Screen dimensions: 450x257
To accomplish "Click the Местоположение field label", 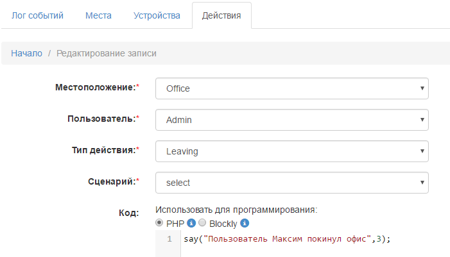I will [x=103, y=87].
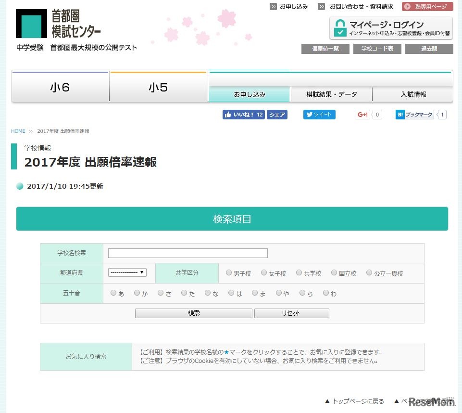Open the 模試結果・データ tab
462x413 pixels.
(331, 94)
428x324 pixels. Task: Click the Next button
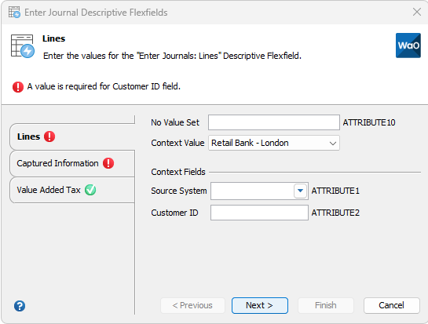pyautogui.click(x=260, y=305)
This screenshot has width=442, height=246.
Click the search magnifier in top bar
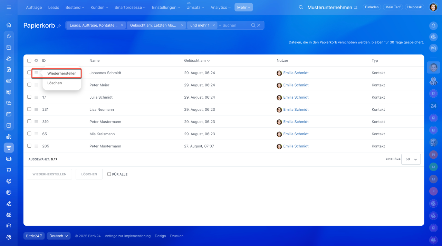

_Exercise goal:_ Both ends included, copy the lines from the one holding "This screenshot has width=442, height=246." to the last line of the entries exactly, with all pictures left out.

_Result for this exercise:_
This screenshot has width=442, height=246.
Click the search magnifier in top bar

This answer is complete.